The speech ticked off and highlighted every concern and fear of the right-wingers, evangelicals, and “disenfranchised” white middle class males, and Trump’s answer to each concern was that he was going to fix it fast on January 20th, and that’s the equivalent of Peter Pan’s Neverland being transported to American politics.

Why? Because, first, Trump offered no specifics, and, second, that the vast majority of the problems that he highlighted (and I will admit that most are problem areas, if not always of the severity he claims) either cannot be “solved” by the President without action by the Congress as well, and Congress NEVER acts that fast, if it acts at all, or are problems that cannot be effectively addressed by the federal government at all. For example, except for the Capitol Police, under the jurisdiction of the Congress, police forces are under the jurisdiction of state and local governments. The various trade agreements that he deplores require Congressional action to be changed. So do most federal regulations, because they’re required by law.

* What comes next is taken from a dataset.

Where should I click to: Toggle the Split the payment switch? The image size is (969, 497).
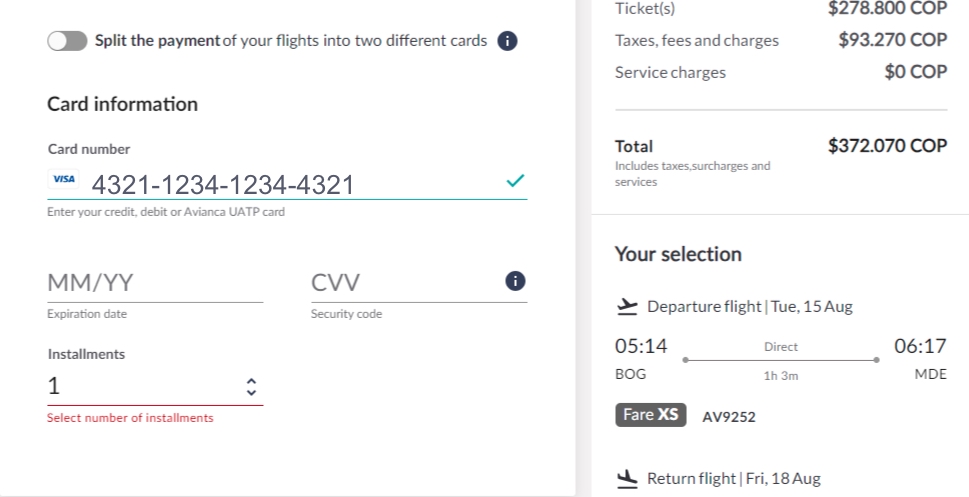[67, 41]
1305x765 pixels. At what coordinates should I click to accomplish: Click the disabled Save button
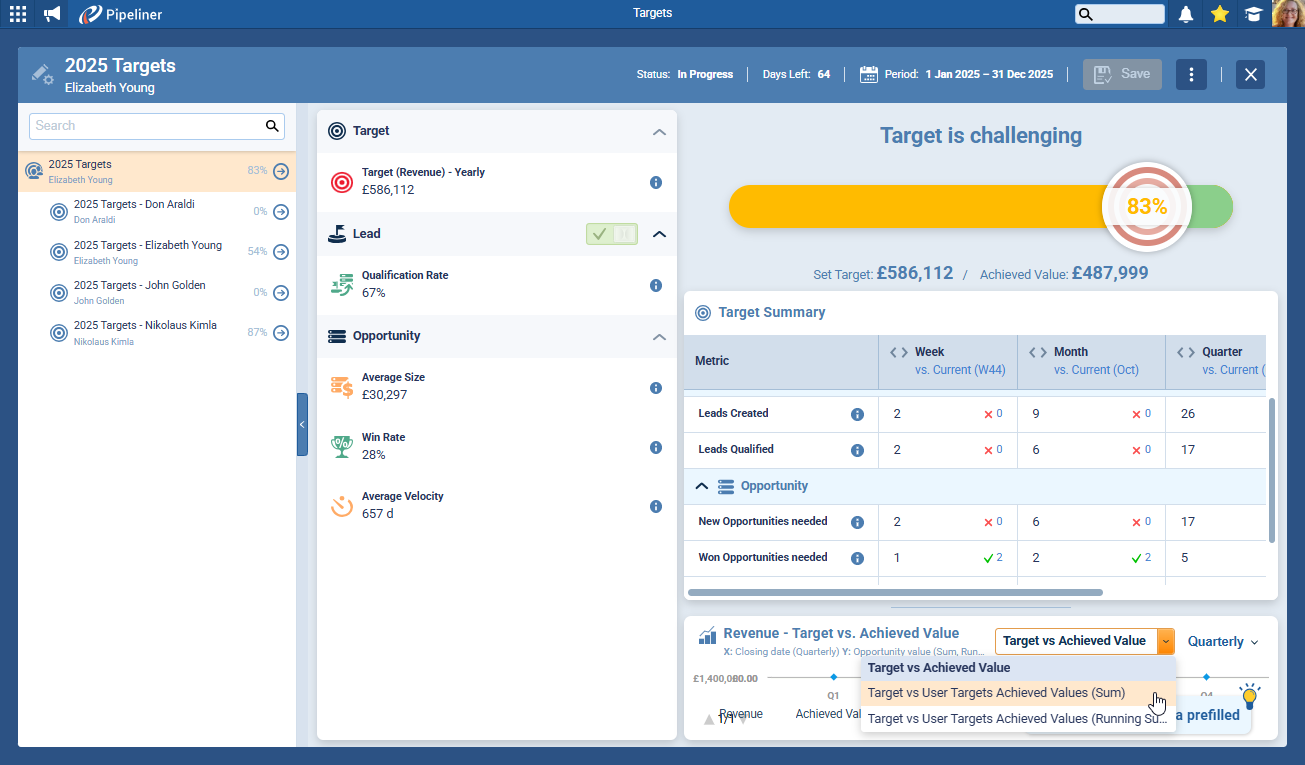[1122, 75]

Then there is the rather significant point that virtually every proposal he made requires more funding and more resources, and yet he proposed a massive income tax cut at a time when the federal deficit is already far too large.

The crowd, good Republicans all, was oblivious to all of this, and their chants, and Trump’s cheerleading, reminded me all too much of movie footage of Hitler and Mussolini in the 1930s. What too many people either forget or never knew was that the German people felt the same way about the German parliament as many Americans do about Congress, and most either agreed or looked the other way when Hitler effectively abolished parliament, placing the blame on the communists.

At the same time, as I noted close to a year ago, Trump is raising issues that affect and worry possibly as much as half the U.S. population, if not more, although at this point a majority doesn’t appear to agree with his proposals for dealing with them. But if people perceive that these problem areas are getting worse and that Clinton doesn’t care or won’t address them effectively, Trump has a good shot at being elected President.

Add to that Trump’s total disregard for facts, his apparent failure to understand the Constitutional structure of our government (or his blatant demagoguery ignoring its limitations), and his supreme egotism, and combine those with the simplistic views of the current Republican party, and, if Trump is elected, the scene is set for some form of governmental/political catastrophe.

Are the Democrats much better? Their platform certainly promises more than Congress will ever deliver, but what Clinton proposes is at least technically doable, if not necessarily desirable, but Clinton’s less flamboyant approach isn’t likely to win over middle class males feeling disenfranchised, and those Americans with immigration and terrorists at the top of their worry lists.

In the end, the question is whether a woman promising the costly and largely possible, at the expense of the wealthiest Americans, can top a man promising to do the impossible in a campaign based on fear and nostalgia for a past that never was.